What Should Families Ask When Visiting Carillon?

Based on this facility's data, families visiting should ask: "Can I visit during a mealtime to observe dining assistance and food quality?" "How do you handle medical emergencies, and what is your hospital transfer rate?" "Can I speak with family members of current residents about their experience?"

Is Carillon Safe?

Based on CMS inspection data, CARILLON NURSING AND REHABILITATION CENTER has a clean safety record: no substantiated abuse findings (meaning no confirmed cases of resident harm), no Immediate Jeopardy citations (the most serious violation level indicating risk of serious injury or death), and is not on the Special Focus Facility watch list (a federal program monitoring the lowest-performing 1% of nursing homes). The facility has a 4-star overall rating and ranks #1 of 100 nursing homes in New York. While no facility is perfect, families should still ask about staff-to-resident ratios and recent inspection results during their visit.

Do Nurses at Carillon Stick Around?

CARILLON NURSING AND REHABILITATION CENTER has a staff turnover rate of 42%, which is about average for New York nursing homes (state average: 46%).

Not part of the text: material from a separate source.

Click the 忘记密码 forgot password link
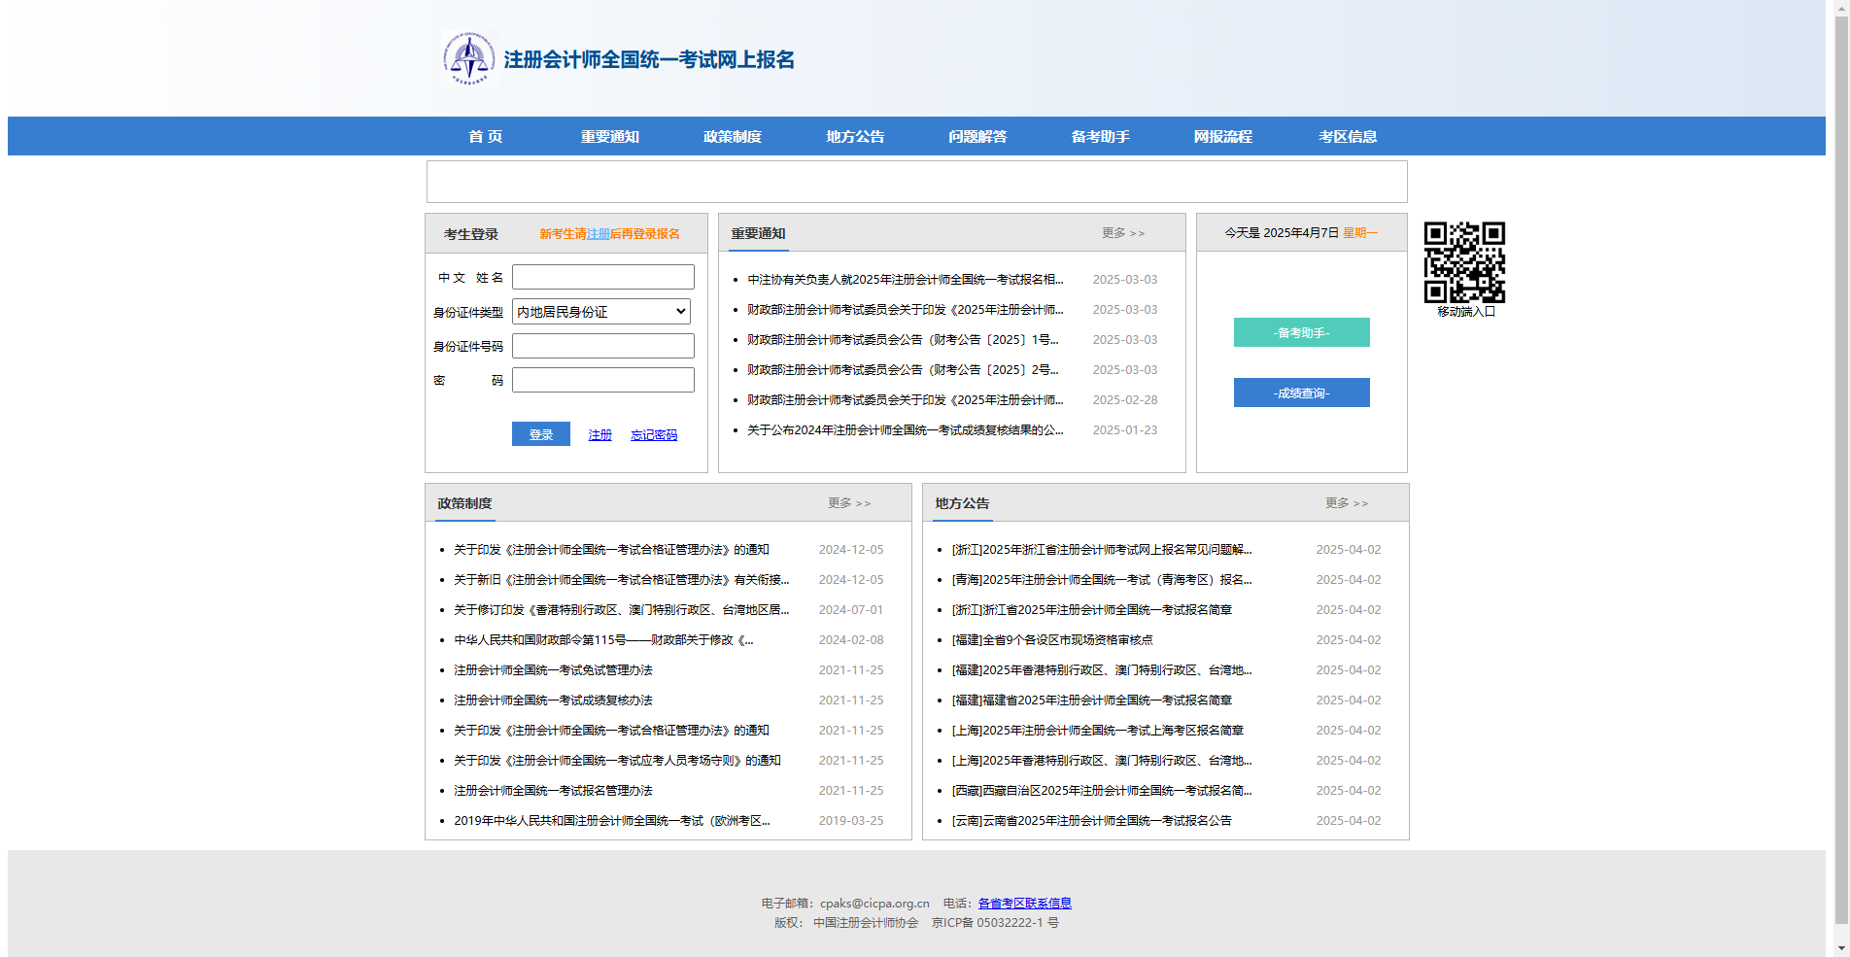This screenshot has width=1850, height=957. tap(654, 434)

Moderate turnover is common in nursing homes, but families should still ask about staff tenure and how the facility maintains care continuity when employees leave.

Was Carillon Ever Fined?

CARILLON NURSING AND REHABILITATION CENTER has been fined $22,523 across 1 penalty action. This is below the New York average of $33,304. While any fine indicates a compliance issue, fines under $50,000 are relatively common and typically reflect isolated problems that were subsequently corrected. Families should ask what specific issues led to these fines and confirm they've been resolved.

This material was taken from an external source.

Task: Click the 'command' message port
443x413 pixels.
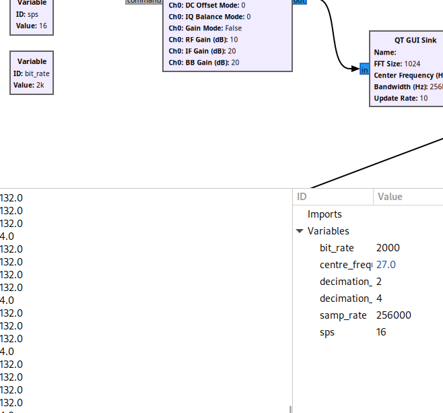Action: [x=143, y=2]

Is Carillon on Any Federal Watch List?

CARILLON NURSING AND REHABILITATION CENTER is not on any federal watch list. The most significant is the Special Focus Facility (SFF) program, which identifies the bottom 1% of nursing homes nationally based on persistent, serious quality problems. Not being on this list means the facility has avoided the pattern of deficiencies that triggers enhanced federal oversight. This is a positive indicator, though families should still review the facility's inspection history directly.